» **Description of the task**
Where does the string "under" occur in the records? Copy each line that holds it.

Collection entries:
• • •

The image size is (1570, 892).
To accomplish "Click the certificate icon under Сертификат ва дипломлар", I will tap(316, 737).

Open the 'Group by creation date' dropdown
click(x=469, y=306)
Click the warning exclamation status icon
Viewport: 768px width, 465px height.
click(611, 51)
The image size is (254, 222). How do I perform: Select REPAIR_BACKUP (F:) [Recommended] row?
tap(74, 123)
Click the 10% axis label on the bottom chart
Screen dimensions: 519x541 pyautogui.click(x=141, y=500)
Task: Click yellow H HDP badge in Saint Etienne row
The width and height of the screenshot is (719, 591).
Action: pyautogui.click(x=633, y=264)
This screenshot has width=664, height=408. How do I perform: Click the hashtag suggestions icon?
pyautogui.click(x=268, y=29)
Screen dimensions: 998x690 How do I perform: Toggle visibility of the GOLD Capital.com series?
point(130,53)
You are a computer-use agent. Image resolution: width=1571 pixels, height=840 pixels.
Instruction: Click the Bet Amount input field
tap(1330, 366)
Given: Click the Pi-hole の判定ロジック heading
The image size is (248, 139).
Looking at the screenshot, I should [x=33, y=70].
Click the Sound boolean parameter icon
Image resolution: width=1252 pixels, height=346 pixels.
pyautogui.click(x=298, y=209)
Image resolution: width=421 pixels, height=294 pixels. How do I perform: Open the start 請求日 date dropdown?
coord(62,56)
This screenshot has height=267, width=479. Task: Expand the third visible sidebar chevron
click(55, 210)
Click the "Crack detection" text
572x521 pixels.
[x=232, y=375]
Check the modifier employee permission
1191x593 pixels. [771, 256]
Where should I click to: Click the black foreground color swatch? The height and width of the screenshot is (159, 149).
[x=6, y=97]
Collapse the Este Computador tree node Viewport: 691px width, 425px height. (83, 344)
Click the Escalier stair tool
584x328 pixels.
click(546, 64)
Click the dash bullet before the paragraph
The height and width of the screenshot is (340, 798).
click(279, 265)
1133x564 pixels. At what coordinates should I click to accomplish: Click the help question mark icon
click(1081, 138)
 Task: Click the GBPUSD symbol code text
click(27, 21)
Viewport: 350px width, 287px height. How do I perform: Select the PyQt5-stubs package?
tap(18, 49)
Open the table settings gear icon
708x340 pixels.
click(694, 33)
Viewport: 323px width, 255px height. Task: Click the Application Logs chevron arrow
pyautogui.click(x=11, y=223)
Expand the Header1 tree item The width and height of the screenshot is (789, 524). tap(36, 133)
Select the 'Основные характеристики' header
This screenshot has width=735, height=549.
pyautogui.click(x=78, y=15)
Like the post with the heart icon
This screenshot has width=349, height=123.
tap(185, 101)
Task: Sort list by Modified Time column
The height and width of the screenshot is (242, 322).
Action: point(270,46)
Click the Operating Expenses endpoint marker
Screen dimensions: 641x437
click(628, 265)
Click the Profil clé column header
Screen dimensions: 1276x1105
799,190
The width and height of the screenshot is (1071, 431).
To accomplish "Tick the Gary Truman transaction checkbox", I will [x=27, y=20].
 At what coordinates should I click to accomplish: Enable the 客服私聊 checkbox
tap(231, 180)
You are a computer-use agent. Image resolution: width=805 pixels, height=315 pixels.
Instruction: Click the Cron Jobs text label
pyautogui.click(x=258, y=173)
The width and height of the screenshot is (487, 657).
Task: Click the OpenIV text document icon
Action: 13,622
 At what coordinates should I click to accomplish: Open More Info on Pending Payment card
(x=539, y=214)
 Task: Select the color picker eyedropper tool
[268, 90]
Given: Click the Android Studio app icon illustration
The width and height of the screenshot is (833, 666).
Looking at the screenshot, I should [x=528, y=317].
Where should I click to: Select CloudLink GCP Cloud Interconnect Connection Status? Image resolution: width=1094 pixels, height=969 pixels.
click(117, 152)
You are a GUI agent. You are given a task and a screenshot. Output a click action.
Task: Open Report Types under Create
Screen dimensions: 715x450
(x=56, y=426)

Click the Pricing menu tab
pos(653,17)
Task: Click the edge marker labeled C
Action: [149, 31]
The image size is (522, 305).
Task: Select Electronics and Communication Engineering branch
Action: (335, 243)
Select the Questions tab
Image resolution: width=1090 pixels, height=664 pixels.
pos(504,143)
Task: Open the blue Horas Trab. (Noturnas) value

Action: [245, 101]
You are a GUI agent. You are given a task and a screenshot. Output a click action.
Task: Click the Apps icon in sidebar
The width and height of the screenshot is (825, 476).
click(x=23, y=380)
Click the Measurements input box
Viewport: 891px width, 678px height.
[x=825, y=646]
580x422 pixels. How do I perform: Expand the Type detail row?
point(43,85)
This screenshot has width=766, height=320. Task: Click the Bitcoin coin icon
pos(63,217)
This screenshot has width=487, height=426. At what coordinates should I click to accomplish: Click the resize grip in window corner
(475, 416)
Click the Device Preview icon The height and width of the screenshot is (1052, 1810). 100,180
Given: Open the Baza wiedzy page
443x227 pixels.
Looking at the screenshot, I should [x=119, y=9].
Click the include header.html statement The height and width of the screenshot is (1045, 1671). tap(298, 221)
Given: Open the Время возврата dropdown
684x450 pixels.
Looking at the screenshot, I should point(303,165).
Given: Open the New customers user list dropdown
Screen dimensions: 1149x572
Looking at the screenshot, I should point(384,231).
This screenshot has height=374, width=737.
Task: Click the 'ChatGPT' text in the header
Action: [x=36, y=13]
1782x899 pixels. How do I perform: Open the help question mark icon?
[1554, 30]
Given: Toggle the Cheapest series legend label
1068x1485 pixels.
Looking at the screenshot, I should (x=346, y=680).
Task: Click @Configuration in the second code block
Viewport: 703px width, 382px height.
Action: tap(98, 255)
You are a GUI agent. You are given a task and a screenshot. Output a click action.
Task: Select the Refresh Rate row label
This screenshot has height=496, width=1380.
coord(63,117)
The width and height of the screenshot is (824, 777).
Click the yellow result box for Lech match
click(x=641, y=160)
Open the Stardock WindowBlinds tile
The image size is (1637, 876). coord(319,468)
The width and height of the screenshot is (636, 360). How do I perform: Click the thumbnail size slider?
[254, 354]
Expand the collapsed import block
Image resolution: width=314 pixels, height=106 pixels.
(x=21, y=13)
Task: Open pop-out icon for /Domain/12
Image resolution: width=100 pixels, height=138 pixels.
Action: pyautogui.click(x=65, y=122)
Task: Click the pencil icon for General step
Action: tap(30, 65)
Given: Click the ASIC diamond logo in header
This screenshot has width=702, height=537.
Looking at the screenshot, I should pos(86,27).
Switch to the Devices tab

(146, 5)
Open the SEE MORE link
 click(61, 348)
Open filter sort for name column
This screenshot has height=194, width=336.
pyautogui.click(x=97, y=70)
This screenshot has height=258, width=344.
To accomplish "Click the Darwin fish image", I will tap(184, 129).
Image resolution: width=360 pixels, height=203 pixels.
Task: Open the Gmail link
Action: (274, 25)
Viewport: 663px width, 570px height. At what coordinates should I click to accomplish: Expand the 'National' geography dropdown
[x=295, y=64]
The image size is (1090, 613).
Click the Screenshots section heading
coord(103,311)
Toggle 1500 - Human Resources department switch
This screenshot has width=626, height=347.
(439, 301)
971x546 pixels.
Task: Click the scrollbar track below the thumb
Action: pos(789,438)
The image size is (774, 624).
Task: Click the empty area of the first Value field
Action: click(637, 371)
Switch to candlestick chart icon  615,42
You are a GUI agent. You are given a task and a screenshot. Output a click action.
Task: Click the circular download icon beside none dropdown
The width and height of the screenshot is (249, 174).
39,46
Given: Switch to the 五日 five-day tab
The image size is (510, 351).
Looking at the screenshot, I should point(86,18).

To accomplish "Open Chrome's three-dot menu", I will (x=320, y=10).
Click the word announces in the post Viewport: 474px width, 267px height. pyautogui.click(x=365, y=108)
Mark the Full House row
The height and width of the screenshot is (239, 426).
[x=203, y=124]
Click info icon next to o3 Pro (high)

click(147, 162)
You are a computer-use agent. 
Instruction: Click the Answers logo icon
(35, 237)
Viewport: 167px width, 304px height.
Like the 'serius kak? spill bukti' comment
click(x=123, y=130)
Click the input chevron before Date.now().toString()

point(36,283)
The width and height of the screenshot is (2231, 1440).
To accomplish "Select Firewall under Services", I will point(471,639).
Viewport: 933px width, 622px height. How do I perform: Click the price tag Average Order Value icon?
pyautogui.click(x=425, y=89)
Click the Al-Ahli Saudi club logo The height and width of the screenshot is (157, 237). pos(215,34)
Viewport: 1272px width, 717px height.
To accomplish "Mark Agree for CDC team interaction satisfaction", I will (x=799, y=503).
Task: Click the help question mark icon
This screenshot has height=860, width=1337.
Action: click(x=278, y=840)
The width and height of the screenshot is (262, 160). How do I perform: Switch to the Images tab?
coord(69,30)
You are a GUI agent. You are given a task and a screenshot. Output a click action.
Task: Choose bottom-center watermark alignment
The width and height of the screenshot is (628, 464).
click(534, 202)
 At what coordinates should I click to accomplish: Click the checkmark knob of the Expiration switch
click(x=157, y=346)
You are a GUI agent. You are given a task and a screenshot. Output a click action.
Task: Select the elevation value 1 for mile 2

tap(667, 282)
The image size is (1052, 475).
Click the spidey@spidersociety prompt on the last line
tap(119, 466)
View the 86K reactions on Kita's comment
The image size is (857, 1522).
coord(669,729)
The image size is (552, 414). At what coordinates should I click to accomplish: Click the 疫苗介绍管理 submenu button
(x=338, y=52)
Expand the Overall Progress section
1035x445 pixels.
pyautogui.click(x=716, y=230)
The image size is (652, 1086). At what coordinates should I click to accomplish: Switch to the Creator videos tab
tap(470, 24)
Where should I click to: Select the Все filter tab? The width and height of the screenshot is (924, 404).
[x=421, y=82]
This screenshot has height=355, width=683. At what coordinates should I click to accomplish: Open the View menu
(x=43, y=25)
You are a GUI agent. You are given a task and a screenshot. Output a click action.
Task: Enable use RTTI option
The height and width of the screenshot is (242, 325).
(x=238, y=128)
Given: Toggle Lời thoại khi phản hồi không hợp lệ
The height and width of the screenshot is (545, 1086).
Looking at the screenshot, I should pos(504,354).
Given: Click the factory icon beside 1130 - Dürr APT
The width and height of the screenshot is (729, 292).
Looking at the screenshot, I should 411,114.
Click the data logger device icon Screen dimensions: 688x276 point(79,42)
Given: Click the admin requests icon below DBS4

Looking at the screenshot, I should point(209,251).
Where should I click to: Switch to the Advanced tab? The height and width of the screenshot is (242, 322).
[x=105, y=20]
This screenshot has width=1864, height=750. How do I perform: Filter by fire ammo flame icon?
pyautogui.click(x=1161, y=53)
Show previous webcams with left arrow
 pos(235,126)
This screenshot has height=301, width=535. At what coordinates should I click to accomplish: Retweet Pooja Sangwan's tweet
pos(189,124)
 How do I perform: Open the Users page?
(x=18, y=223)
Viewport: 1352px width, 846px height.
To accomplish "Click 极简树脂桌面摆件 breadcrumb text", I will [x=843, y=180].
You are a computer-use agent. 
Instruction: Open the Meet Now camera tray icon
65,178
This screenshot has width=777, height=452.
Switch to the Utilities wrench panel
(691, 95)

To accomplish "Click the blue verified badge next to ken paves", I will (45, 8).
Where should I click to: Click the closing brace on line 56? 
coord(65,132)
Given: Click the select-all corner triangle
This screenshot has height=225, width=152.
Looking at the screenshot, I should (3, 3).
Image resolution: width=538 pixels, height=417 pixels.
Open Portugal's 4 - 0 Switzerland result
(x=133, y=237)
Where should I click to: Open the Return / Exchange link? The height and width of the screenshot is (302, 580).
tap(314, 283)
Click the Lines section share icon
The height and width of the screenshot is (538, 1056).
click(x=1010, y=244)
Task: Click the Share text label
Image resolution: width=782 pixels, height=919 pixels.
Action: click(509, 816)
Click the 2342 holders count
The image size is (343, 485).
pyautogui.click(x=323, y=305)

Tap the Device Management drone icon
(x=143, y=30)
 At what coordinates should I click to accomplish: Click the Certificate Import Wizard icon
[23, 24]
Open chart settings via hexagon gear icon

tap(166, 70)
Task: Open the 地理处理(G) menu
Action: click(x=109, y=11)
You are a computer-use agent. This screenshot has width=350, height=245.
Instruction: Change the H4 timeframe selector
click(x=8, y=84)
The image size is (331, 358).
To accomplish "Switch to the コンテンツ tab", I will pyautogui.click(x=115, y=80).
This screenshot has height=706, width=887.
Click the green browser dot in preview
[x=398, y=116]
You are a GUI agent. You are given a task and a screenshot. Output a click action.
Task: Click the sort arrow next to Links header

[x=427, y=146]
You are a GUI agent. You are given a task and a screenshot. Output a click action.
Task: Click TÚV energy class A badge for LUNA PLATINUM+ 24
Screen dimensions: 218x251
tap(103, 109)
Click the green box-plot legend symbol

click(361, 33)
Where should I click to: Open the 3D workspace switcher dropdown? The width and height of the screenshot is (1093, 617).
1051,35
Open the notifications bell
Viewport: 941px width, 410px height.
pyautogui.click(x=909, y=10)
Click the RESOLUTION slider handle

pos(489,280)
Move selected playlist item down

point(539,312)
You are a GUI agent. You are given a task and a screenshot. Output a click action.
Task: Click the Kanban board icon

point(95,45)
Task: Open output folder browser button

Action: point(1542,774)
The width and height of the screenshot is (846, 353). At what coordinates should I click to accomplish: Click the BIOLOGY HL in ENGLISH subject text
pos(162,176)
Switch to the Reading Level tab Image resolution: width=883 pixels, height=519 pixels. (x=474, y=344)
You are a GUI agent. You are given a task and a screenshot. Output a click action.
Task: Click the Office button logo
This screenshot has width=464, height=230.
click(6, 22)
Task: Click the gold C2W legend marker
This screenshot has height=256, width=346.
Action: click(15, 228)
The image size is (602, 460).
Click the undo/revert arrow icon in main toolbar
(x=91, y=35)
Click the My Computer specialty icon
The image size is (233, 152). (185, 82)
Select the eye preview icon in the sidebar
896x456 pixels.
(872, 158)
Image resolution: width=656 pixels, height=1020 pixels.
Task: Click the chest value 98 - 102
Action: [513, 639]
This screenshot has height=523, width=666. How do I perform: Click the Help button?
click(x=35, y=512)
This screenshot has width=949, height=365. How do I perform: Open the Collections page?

• • •

» **Response to this task**
To accomplish "Click the certificate icon under Сертификат ва дипломлар", I will tap(316, 737).
Task: Open Report Types under Create
To accomplish "Select Firewall under Services", I will point(471,639).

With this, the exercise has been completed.